Civil rights activists, religious leaders and others from around the United States converged in the city to commemorate the life and death of 18-year-old Michael Brown and call for improved relations with police.
The event which was organized by Brown’s father, included marches, concerts and a moment of silence on the street where Brown was killed by Officer Darren Wilson on August 9, 2014.
In preparation for a potential face-off between demonstrators and police, a local church in Ferguson held a “de-escalation” training session
Brown’s death sparked months of angry protests both in Ferguson and around the United States, following subsequent police killings of unarmed black men in several other cities. The incidence also ignited the “Black Lives Matter” movement, which has brought to the spotlight the troubled relationship between police and African-American residents in many U.S. cities.
One year after Michael Brown’s demise, the “Chosen for Change foundation” founded by the Brown’s family organized a weekend of positive and peaceful events.

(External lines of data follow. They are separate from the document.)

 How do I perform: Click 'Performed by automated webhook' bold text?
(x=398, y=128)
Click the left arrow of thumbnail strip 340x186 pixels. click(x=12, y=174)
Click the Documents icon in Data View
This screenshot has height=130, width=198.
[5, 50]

Michael Brown Sr, led 200 people to the scene where the 18-year-old black youth was fatally shot by a police officer and said:
“I hurt every day…People know what happened was just wrong and all they doing is just showing their respect and their love as for what has happened right here in this community.”
“I just want to get on the TV and let them know, I am not stopping. I am not stopping. Every time you turn on your TV, you are going to see my face so I am trying to make it uncomfortable for people to think that this is OK to do this to us,” Brown Snr added.
The killing set off local rioting and a national debate over race and police brutality, but the situation became even more aggravated when Officer Darren Wilson was cleared of all criminal charges in the shooting by a grand jury.